>>>

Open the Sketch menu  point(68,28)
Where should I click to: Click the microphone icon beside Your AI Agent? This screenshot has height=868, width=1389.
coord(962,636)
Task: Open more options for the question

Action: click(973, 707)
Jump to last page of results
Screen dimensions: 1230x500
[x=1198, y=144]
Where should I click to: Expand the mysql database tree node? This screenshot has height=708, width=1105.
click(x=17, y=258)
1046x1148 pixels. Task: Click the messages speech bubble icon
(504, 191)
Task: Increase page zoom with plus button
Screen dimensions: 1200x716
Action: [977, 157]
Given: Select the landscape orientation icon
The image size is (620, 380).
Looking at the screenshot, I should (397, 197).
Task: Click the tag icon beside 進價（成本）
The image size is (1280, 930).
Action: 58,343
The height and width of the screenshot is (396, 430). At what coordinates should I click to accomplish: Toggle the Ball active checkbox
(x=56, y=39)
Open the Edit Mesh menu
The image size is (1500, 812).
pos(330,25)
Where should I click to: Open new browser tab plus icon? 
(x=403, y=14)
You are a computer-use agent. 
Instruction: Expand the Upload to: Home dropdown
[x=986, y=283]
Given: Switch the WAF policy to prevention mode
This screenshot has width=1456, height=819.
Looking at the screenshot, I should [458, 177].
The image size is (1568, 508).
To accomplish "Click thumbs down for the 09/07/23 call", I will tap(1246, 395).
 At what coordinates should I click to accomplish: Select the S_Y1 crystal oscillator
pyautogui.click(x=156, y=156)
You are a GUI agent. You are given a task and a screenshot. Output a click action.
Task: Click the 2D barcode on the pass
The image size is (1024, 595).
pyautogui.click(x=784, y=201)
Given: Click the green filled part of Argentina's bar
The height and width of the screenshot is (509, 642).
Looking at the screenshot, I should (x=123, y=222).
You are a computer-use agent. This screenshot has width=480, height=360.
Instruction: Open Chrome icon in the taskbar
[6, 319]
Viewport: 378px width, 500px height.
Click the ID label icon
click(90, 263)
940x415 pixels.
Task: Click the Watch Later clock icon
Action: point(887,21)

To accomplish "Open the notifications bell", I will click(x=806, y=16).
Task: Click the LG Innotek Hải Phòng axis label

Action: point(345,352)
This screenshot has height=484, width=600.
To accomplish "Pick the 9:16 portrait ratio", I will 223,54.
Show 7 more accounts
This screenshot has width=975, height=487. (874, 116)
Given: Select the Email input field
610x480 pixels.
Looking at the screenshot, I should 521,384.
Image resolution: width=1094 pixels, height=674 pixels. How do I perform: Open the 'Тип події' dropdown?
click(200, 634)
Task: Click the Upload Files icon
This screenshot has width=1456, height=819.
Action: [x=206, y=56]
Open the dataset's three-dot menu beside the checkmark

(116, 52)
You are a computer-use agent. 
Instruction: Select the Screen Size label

<<<

TASK BRIEF:
Write out the data, unchanged, from the line containing "Task: Click the Upload Files icon" through the end of the data, including both the first and last lines.

PROBLEM SOLUTION:
Task: Click the Upload Files icon
This screenshot has width=1456, height=819.
Action: [x=206, y=56]
Open the dataset's three-dot menu beside the checkmark

(116, 52)
You are a computer-use agent. 
Instruction: Select the Screen Size label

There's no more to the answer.